Well, this weekend started with a pregnancy test. A negative one.
By Friday, when I was officially 6 days late, I sent my husband to Rexall to both refill my prescription for Tricyclen Lo and to buy a two-pack of pregnancy tests. Yes, the pharmacist realized the irony of the situation (“Well, sir, good luck with whatever results you get here…”) and so did we.
It’s funny, this.
Of late, I had been a little surprised by Isabella’s reluctance to start reading. Both Emily and Josh were reading early – at 4 – and reading like gangbusters. The devoured books and started climbing the Fountas & Pinell reading level ladder with mad speed. Isabella, my baby, showed little signs of even wanting to read. She was happy to have her books read to her, over and over and over and over. And I suppose that since she’s my baby, I happily obliged.
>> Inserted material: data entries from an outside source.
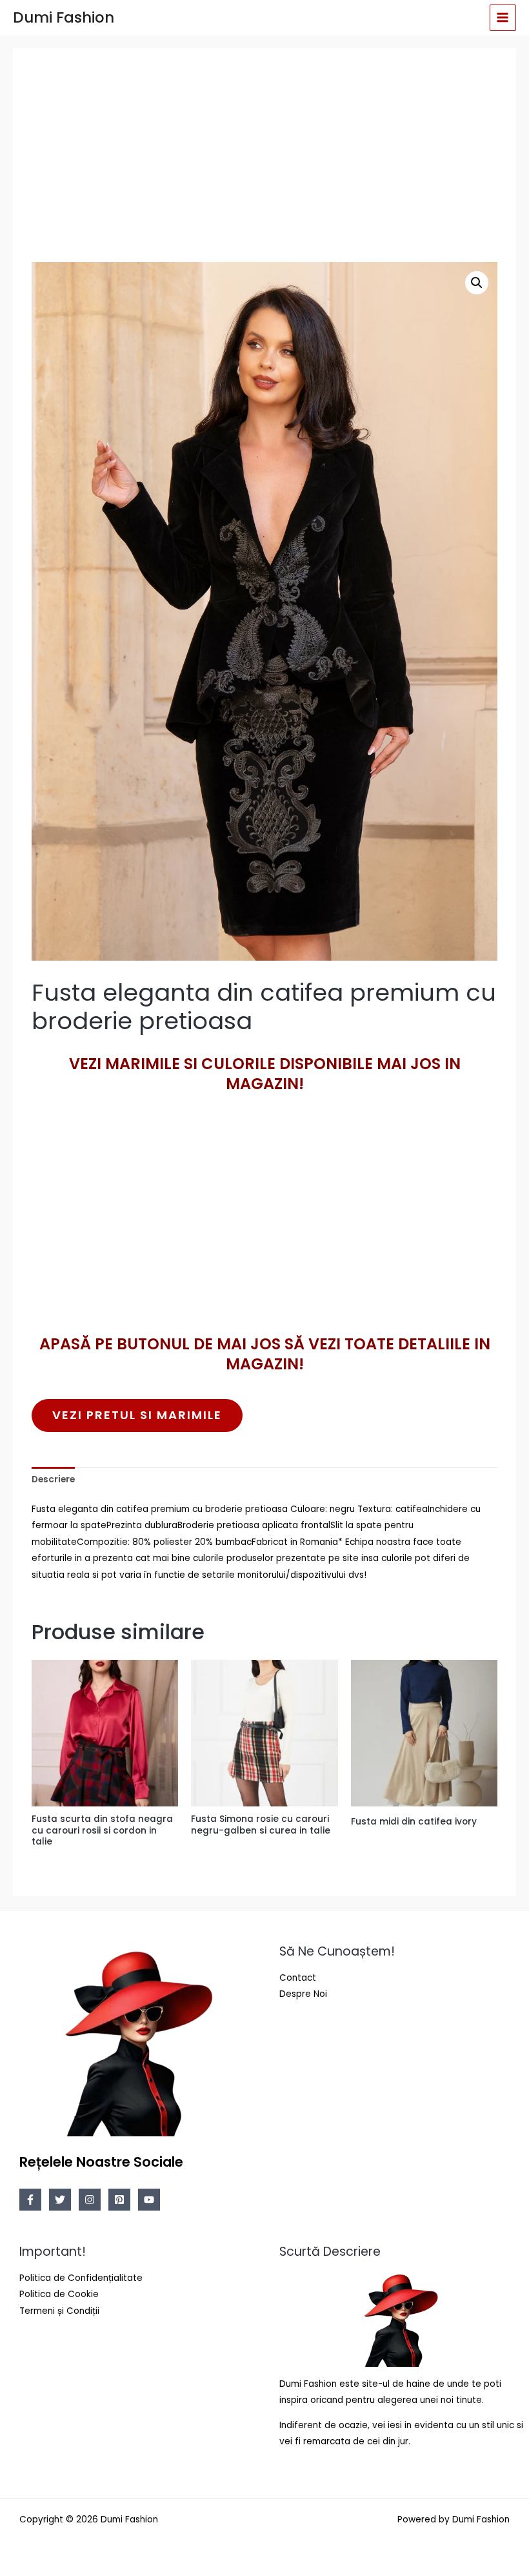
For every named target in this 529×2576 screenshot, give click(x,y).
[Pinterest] (119, 2200)
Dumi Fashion (63, 17)
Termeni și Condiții (59, 2311)
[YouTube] (149, 2200)
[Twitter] (60, 2200)
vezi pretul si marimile (137, 1415)
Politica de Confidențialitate (81, 2278)
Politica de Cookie (59, 2294)
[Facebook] (30, 2200)
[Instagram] (90, 2200)
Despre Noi (303, 1994)
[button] (476, 282)
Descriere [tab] (53, 1479)
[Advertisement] (264, 158)
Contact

The cuddliest of my children, there’s little I enjoy more than crawling into bed with her for a little Fancy Nancy and Jillian Jiggs. She would bring word lists home of sight words, and they just weren’t clicking. And then, sometime around November, not only did they start clicking, but she was plowing through those lists. The first list took her two months to memorize, but then in November, she went through six or seven new lists. By January, she was reading BOOKS. Cover to cover, with little-to-no help. All she wants to do is read now. All day long. She brings me anything that has words on it. Newspapers, magazines, phone bills. She just wants to devour every single word. It took her a while to get there, but once she did. HOO BOY. She can’t be stopped.
You guys. My baby is reading.
My baby no longer needs ME to read to HER.
It’s the end of an era. I have said all along that five is this magic age where our lives suddenly become easier. When we move out of the super tiring parenting stage into a place where we can do things with the kids. We can play games that don’t involve any chutes or any ladders. We can watch movies that made us laugh and don’t make use bleed from our eyeballs. We can – GASP! – travel.
Baby days are over.
And then, on Friday, minutes before I sat in my bathroom and peed on a stick (Okay, fine, I peed on them both) all I could think about was how my life was going to change. Another pregnancy. No more caffeine or sushi or xanax or prevacid or A WAISTLINE. Another round of sore boobs, sleepless nights. DIAPERS. Where was I going to put this baby? When we moved we got rid of everything. Clothing, seven strollers (YES. Seven.), my high chair, my bouncy chairs, my bottles, my sippy cups. I even tossed that little blue bath seat that hasn’t been used since 2005. I thought about how I would be getting drinks for another 6 years; how I’d be playing chutes and ladders and watching Dora the Explorer and
READING TO ANOTHER BABY.
And then I thought
Another baby!
That means cuddles and snuggles and that delicious-smelling newborn stage. First smiles and first rolls and first crawls and first words and first walks. A possible brother for Josh. A chance for Isabella to be a big sister. BABY FEET. READING TO ANOTHER BABY.
Yes. Whatever the outcome. The Martells were going to be okay.